→ What you need to do
Reproduce the passage of the Armyne Ware text that begins with "Ware and her" and ends with "and William Wilson.", keeping every word and mark unchanged.
═══ Extracted text
= Armyne Ware =

Scottish Artist

Armyne May Ware (1 May 1900 - 10 October 2000) was a painter and etcher based in the United Kingdom. Her work is included in the permanent collection of the Scottish National Gallery.

== Early life and family ==

Ware was born in Poole, England. She was the daughter of Mary Davidson (Kinnear) and Charles Davidson. Her mother was born on May 17, 1863, in Kent, England. Her father was born 20 February 1859, in Edinburgh, Scotland. They met in the mid-1880s and moved to India where Charles joined the Indian Army on 14 January 1888, and they had daughters, Margaret Jean (born 1891) and Mary Claire (born 1892). The family then moved to Poole, England, where Ware was born. Charles stayed in the Indian Army until his retirement in 1908, at which point he, Mary and their three daughters moved to Aboyne, Aberdeenshire. Mary Davidson died March 11, 1945, in Aboyne, Aberdeenshire at the age of 81 and Charles Davidson died 21 December 1956, at the age of 97.

== Work ==
Ware was an artist who mostly worked using paint and etching. She started her art career while living in Scotland at the age of 17. She received multiple Honourable Mentions for Art in The Gentlewomen newspaper between 1918 and 1920.

She submitted multiple artworks to The Royal Scottish Academy between 1931 and 1942, at which point, she moved to England. One of Ware's artworks, 'Canal' was exhibited in an R.S.A exhibition in May, 1934. A reviewer from The Scotsman wrote that the artwork was more developed than others and had effective composition.

Ware and her husband, Harry Fabian Ware were exhibited at the New Gallery, Edinburgh on 9 November 1935 alongside fellow artists, James Cowie, Anne Finlay, Josephine Haswell Miller and William Wilson.
══════
═══ Input data
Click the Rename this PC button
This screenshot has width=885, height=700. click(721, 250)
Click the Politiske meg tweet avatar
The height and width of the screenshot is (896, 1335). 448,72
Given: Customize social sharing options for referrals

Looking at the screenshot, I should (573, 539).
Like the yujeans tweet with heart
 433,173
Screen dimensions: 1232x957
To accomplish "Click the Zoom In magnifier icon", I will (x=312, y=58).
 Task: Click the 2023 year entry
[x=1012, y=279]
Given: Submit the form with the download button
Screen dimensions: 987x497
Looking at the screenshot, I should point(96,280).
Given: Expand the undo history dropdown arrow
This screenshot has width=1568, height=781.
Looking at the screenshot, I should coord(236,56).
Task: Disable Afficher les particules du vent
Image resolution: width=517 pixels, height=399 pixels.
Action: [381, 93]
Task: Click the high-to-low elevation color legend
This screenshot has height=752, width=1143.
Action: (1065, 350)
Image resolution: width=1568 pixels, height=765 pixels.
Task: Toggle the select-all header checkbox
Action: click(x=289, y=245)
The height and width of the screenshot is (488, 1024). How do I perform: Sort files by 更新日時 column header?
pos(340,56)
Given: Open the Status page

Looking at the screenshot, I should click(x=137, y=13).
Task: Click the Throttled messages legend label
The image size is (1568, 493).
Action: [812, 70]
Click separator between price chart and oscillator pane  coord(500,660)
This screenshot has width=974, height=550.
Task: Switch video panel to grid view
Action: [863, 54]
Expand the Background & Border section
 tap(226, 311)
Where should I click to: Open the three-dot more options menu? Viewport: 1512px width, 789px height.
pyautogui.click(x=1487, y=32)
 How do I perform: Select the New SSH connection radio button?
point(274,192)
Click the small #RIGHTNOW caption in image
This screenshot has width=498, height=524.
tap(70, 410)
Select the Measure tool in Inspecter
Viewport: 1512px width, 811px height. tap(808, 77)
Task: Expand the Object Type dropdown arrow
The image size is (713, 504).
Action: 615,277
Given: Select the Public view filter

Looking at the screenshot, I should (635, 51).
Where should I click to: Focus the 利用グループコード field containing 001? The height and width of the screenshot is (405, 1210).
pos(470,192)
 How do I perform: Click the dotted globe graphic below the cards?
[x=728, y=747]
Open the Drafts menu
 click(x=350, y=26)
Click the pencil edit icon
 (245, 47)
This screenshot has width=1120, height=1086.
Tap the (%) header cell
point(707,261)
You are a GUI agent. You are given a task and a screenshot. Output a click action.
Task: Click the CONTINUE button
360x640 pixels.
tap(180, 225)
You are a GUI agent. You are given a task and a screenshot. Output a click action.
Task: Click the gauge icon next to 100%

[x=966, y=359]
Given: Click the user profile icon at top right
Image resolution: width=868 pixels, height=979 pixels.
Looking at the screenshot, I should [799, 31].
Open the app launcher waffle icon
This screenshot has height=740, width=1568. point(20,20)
══════
→ Reply to the exercise
Ware and her husband, Harry Fabian Ware were exhibited at the New Gallery, Edinburgh on 9 November 1935 alongside fellow artists, James Cowie, Anne Finlay, Josephine Haswell Miller and William Wilson.